Der Schwellenwert \(\widehat{p}\) reguliert den Trade-Off zwischen \(\textup{FPR}\) und \(\textup{TPR}\): Kleine \(\widehat{p}\) führen tendenziell zu großer \(\textup{TPR}\) (gut), aber auch zu großer \(\textup{FPR}\) (schlecht). Für ein Modell, das zufällig klassifiziert, entspricht die ROC-Kurve der Winkelhalbierenden. Wünschenwert ist ein verlauf der ROC-Kurve möglichst oberhalb der Winkelhalbierenden.

Eine ROC-Kurve kann in R mit dem plotROC anhand der Vorhergesagten und tatsächlichen Werte der Outcome-Varibale berechnet und geplottet werden. Hierzu transformieren wir results in langes Format und verwenden ggplot() mit dem Layer geom_roc().

library(plotROC)
library(tidyr)

roc_data <- results %>%
  pivot_longer(
    cols = glm_logit:nn_logit,
    names_to = "model", 
    values_to = "pp"
    )

# ROC-Kurve plotten
  ggplot(
    data = roc_data, 
    mapping = aes(
      m = pp, 
      d = Y, 
      colour = model
    )
  ) +
  geom_roc() +
  style_roc() + 
  facet_wrap(~ model) +
  theme(legend.position = "top")
Abbildung 16.9: ROC-Kurve für logistische Modelle

Abbildung 16.9 zeigt sehr ähnliche ROC-Kurven für model_nn_logit und model_glm_logit.9 Für die Quantifizierung der Vorhersageleistung wird Area under the Curve (AUC), die Fläche unterhalb der ROC-Kurve, herangezogen. Mit plotROC::calc_auc() kann AUC aus dem geom_roc()-Layer berechnet werden. Für ein geschätztes Modell \(\widehat{M}\) gilt \(0\leq\textup{AUC}(\widehat{M})\leq1\).10

9 Beide Plots enthalten Indikatoren des ROC für bestimmte Schwellenwerte \(\widehat{p}\).

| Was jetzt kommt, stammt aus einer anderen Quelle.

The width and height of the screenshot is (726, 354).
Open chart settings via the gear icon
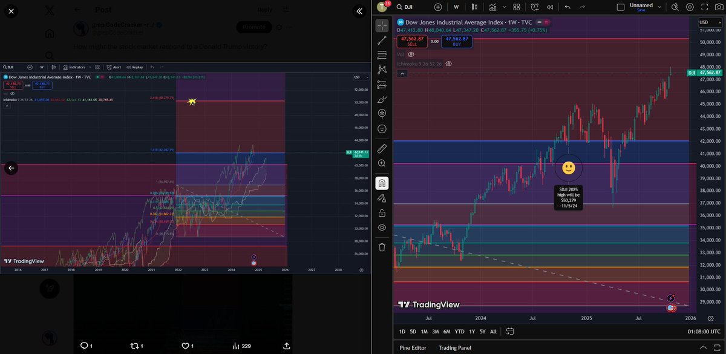[x=690, y=7]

10 Ein geschätzes, dass nicht besser als raten ist, gilt \(\textup{AUC}(\widehat{M})=.5\).

# AUC berechnen
roc_data %>%
  group_by(model) %>%
  summarise(
    AUC = calc_auc(
      ggplot(mapping = aes(m = pp, d = Y)) +
        geom_roc()
    )$AUC
  )
# A tibble: 2 × 2
  model       AUC
  <chr>     <dbl>
1 glm_logit 0.890
2 nn_logit  0.890

Der Vergleich der AUC-Statistiken beider Modelle für den Testdatensatz zeigt, dass das NN ähnlich gut klassifizert, wie das GLM mit logistischer Link-Funktion.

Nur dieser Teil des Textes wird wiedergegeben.